Mr. Speaker, the truth is that in the Americas, Canada is the only industrialized country to sign on to the Kyoto protocol, or is about to ratify it.
As most members in the House know, or should know, some 85% of our trade--the figure is debatable, plus or minus a per cent or two--is with our neighbours to the south. Billions of dollars a day go across the border in two way trade with the United States. We cannot seem to get it through the Liberals' thick skulls that this will have a huge, disastrous impact on our economy.
Other industrialized countries, such as Australia, negotiated the Kyoto protocol at more than 8% of 1990 levels. Our negotiators' only mandate was to try to one up the Americans and they did not even do that. They negotiated 6% below 1990 levels. The worse thing is that it will not clean up the environment. It will create an economic disaster with our largest trading partner and it will cost Canadians in the magnitude of half a billion jobs.

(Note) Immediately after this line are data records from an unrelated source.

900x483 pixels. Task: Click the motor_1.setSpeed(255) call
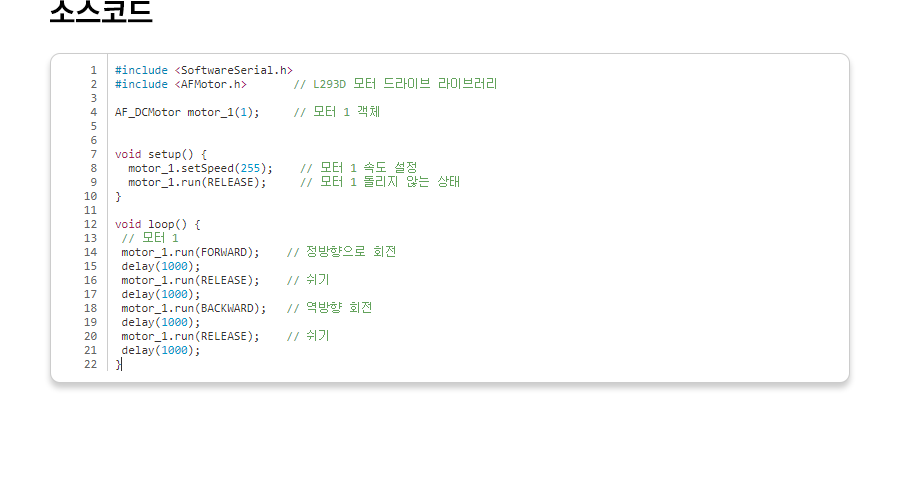pyautogui.click(x=200, y=168)
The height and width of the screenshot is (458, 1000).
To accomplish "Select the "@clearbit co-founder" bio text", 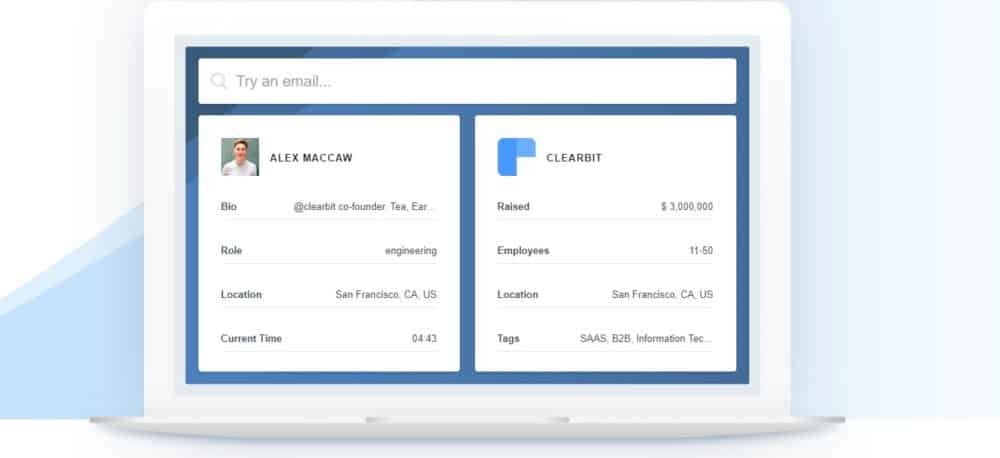I will [364, 207].
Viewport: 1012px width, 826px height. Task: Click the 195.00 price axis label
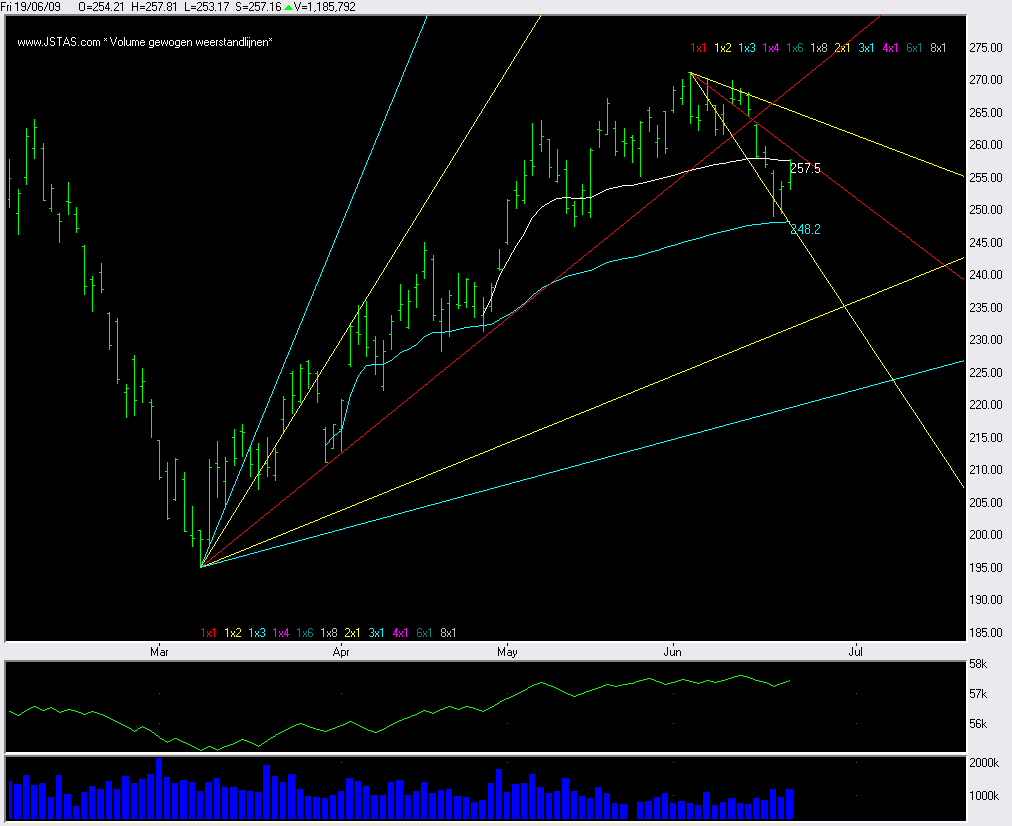986,568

The member is absolutely right. The alarm bells should be going off for businesses in British Columbia and elsewhere in Canada. They should be panicking to throw the government as far as they can.
We have a Prime Minister who is more interested in demonstrating to the world that he is Mr. Green than any single worker in this country. We have a Minister of the Environment who is trying to get this Kyoto ratification through at any cost. He wants us to trust that his government will be able to do it. The last thing we should do is trust them.
Canadians should fire the government as far as they can. Taking $1 billion and blowing it into the wind like it has a printing press back there is unacceptable. How can the government talk about trust when it hides this from Parliament? It is bloody disgrace.